## TASK STATEMENT
Update the stretch of the passage on clustered database systems from "The present invention" through "thread processing capability." by changing "power usage" to "energy usage", and give that stretch in full.

The present invention relates to optimizing power usage and/or a measure of system performance (e.g., throughput) while maintaining data coherency, and more specifically, to an operating load of components involved in a clustered system having multiple thread processing capability.
In a clustered application like a database management system with a shared data architecture, the individual nodes of the database have to send messages to each other to maintain shared data structures in a coherent state. This messaging introduces latencies and creates wait queues which, if not managed well, may introduce degradation in the overall system throughput, waste processing cycles of the nodes, and increase power consumption. Systems that have predetermined values of timed waits, polling and processor yields may cause degradation of system throughput if the system is operated under a load profile for which the load profile configuration does not apply. Production systems having dynamic load profiles may yield poor or negative throughput when using such a predetermined, hard configuration.

## DATA EXTRACT
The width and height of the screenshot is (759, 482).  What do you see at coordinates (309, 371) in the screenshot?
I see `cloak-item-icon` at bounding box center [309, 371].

## SOLUTION FOR THIS TASK
The present invention relates to optimizing energy usage and/or a measure of system performance (e.g., throughput) while maintaining data coherency, and more specifically, to an operating load of components involved in a clustered system having multiple thread processing capability.